··· Source data

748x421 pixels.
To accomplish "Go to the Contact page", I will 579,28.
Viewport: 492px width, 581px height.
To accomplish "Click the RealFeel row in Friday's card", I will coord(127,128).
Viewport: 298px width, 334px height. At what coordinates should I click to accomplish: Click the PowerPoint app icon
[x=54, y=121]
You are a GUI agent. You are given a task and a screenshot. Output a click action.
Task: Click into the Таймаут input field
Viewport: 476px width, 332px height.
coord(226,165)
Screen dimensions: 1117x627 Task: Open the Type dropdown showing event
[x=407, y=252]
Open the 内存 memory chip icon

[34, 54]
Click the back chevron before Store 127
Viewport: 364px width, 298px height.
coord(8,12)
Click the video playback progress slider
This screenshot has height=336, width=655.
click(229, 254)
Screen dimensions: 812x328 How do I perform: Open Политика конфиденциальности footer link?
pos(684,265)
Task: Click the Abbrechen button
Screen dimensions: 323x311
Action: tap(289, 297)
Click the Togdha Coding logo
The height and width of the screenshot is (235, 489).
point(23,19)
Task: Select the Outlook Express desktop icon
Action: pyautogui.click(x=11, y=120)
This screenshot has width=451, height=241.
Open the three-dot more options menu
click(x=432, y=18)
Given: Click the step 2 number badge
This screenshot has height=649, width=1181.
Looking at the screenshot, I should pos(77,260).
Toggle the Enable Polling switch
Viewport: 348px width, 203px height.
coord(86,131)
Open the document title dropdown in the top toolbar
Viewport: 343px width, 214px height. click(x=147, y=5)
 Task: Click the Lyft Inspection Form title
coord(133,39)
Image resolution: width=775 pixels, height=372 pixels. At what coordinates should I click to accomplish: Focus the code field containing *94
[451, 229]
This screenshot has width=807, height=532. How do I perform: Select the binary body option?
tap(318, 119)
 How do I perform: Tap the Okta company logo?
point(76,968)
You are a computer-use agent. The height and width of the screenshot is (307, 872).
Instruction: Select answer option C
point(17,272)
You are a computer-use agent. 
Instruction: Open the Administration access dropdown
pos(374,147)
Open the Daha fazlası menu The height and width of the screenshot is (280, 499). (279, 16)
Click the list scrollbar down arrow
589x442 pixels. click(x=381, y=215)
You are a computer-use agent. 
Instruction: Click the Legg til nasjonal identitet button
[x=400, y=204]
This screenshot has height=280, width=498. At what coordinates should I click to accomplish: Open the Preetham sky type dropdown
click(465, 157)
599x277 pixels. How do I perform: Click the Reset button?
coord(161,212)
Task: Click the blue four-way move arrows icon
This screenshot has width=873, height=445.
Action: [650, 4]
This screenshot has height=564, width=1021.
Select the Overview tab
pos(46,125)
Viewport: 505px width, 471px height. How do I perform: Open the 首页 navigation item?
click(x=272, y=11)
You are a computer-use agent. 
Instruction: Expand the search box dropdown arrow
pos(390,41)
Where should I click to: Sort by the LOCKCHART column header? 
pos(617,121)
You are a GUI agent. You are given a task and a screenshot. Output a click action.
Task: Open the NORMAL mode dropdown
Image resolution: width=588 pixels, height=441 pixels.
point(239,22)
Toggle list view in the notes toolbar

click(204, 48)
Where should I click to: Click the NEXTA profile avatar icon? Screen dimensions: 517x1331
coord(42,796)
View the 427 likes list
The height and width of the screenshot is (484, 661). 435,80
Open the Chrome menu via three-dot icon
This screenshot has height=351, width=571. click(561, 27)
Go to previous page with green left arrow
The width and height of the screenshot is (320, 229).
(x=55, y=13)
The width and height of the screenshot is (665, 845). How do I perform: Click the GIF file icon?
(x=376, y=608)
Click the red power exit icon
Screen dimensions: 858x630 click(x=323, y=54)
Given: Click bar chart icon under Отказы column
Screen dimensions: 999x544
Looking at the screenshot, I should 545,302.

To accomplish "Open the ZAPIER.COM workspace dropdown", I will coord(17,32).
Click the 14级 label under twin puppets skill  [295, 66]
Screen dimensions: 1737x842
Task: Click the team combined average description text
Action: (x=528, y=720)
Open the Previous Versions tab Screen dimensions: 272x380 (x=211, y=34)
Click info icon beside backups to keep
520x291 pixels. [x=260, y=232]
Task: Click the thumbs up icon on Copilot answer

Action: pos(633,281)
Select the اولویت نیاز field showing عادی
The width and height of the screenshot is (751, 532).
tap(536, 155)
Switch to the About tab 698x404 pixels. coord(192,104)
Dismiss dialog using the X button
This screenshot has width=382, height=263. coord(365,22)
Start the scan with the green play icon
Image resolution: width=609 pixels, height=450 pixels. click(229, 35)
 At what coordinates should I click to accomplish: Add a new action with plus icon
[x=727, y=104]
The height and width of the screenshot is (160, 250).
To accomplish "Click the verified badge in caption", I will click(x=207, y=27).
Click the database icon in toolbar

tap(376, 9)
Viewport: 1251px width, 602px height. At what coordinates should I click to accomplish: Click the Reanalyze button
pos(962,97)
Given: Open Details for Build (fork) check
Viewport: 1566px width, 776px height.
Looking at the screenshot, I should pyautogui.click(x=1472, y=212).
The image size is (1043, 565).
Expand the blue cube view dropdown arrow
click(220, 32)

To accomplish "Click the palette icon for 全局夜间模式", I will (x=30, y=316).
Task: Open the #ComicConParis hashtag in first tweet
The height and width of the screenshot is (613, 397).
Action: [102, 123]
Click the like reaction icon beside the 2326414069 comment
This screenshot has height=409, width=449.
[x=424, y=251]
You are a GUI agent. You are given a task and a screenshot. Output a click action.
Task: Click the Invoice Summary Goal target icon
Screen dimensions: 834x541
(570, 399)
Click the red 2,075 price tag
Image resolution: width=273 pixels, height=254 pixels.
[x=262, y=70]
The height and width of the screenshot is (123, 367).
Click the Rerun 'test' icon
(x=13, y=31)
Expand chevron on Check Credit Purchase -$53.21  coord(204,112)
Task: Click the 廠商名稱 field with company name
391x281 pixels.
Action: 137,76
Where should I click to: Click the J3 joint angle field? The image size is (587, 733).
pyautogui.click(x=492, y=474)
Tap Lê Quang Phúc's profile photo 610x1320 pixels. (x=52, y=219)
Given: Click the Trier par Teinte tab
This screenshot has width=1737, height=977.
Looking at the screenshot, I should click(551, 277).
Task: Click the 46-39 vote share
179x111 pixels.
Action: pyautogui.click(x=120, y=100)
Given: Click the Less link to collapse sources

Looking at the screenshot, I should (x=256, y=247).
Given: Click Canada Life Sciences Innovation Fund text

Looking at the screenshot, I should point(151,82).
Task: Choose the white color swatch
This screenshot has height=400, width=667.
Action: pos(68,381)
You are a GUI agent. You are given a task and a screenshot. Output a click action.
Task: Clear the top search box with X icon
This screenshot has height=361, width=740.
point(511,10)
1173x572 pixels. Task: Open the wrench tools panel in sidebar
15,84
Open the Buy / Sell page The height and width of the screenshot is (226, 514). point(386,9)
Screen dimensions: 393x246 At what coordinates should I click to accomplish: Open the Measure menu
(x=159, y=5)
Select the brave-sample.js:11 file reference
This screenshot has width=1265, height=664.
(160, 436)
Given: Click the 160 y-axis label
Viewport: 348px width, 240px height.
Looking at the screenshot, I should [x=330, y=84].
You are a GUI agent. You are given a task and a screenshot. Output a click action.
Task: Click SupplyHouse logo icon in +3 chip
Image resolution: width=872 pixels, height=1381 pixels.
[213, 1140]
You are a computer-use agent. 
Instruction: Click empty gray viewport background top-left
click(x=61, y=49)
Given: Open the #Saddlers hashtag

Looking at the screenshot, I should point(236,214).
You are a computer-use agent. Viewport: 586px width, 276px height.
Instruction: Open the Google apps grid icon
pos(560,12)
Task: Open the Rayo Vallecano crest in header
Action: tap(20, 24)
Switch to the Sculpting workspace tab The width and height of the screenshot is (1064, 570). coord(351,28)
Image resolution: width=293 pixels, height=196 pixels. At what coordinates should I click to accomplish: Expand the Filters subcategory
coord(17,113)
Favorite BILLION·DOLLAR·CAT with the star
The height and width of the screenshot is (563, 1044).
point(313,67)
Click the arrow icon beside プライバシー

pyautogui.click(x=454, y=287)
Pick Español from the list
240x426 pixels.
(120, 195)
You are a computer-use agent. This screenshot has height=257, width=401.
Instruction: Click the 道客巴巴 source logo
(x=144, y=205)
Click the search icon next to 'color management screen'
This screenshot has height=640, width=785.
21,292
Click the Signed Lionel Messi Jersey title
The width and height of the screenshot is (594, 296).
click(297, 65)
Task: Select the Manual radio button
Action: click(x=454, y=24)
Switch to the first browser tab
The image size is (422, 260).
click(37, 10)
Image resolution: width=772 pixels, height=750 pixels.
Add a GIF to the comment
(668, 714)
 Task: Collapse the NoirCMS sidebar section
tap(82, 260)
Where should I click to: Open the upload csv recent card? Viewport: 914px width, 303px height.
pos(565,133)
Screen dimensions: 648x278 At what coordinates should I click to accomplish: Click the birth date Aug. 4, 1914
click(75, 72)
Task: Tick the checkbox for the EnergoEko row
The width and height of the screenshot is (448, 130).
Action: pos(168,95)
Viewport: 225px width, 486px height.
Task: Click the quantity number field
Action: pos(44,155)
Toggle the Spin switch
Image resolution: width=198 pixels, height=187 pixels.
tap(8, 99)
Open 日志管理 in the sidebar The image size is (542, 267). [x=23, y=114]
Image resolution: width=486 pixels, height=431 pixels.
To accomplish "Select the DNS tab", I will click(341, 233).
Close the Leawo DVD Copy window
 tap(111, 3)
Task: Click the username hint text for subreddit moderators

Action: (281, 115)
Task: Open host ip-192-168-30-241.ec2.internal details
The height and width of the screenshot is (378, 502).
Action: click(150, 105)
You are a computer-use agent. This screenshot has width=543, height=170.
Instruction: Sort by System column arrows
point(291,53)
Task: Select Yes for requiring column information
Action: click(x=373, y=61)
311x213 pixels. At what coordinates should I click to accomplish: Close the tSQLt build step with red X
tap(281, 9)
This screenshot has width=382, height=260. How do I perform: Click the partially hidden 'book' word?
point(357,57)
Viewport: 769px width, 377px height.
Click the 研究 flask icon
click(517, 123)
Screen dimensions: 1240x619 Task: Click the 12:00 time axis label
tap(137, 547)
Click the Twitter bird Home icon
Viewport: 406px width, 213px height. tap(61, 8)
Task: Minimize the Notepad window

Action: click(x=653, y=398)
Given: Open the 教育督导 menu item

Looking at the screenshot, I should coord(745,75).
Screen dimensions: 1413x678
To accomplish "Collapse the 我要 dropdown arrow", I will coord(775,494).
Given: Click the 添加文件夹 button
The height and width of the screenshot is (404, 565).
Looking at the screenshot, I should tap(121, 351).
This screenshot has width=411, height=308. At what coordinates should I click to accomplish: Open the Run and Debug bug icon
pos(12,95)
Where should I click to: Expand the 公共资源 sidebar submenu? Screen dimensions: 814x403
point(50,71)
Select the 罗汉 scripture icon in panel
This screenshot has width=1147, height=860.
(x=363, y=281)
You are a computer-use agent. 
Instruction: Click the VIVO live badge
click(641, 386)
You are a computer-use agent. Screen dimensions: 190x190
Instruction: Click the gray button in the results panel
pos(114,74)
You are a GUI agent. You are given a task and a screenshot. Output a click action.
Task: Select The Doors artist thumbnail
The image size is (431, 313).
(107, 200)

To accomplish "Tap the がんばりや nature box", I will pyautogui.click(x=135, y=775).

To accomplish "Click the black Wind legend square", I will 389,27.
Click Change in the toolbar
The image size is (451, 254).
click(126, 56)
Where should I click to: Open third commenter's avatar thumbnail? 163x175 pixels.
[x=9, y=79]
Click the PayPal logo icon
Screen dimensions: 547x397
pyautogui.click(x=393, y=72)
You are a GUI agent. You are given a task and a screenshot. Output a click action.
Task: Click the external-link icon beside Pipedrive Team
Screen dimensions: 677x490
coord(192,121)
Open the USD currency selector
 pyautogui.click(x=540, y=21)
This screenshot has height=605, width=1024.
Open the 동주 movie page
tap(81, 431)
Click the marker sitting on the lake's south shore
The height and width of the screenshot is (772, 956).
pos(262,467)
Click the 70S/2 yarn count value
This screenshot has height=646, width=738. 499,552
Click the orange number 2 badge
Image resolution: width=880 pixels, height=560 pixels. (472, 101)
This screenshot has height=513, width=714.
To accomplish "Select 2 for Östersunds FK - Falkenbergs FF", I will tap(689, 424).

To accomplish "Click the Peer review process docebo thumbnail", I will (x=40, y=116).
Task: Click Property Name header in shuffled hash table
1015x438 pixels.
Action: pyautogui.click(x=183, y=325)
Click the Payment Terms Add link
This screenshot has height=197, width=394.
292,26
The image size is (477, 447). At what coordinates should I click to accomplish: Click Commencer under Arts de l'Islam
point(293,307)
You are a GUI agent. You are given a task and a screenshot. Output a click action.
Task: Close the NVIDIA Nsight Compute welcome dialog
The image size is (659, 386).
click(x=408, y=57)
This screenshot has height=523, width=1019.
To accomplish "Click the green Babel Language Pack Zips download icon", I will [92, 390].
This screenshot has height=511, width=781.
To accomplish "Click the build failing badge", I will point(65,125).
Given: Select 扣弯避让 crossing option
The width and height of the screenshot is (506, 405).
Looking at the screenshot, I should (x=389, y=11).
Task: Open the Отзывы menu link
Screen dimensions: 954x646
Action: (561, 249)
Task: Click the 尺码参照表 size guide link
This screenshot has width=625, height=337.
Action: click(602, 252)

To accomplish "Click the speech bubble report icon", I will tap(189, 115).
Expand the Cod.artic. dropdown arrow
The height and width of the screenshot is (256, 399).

······

▶ _Exercise aim_
Nothing but the lines above from the one containing "This screenshot has width=382, height=260." through the one containing "You are a computer-use agent. Screen" should appear in the answer, each repeated exactly.

▶ _Response area_
This screenshot has width=382, height=260. How do I perform: Click the partially hidden 'book' word?
point(357,57)
Viewport: 769px width, 377px height.
Click the 研究 flask icon
click(517, 123)
Screen dimensions: 1240x619 Task: Click the 12:00 time axis label
tap(137, 547)
Click the Twitter bird Home icon
Viewport: 406px width, 213px height. tap(61, 8)
Task: Minimize the Notepad window

Action: click(x=653, y=398)
Given: Open the 教育督导 menu item

Looking at the screenshot, I should coord(745,75).
Screen dimensions: 1413x678
To accomplish "Collapse the 我要 dropdown arrow", I will coord(775,494).
Given: Click the 添加文件夹 button
The height and width of the screenshot is (404, 565).
Looking at the screenshot, I should tap(121, 351).
This screenshot has width=411, height=308. At what coordinates should I click to accomplish: Open the Run and Debug bug icon
pos(12,95)
Where should I click to: Expand the 公共资源 sidebar submenu? Screen dimensions: 814x403
point(50,71)
Select the 罗汉 scripture icon in panel
This screenshot has width=1147, height=860.
(x=363, y=281)
You are a computer-use agent. 
Instruction: Click the VIVO live badge
click(641, 386)
You are a computer-use agent. Screen dimensions: 190x190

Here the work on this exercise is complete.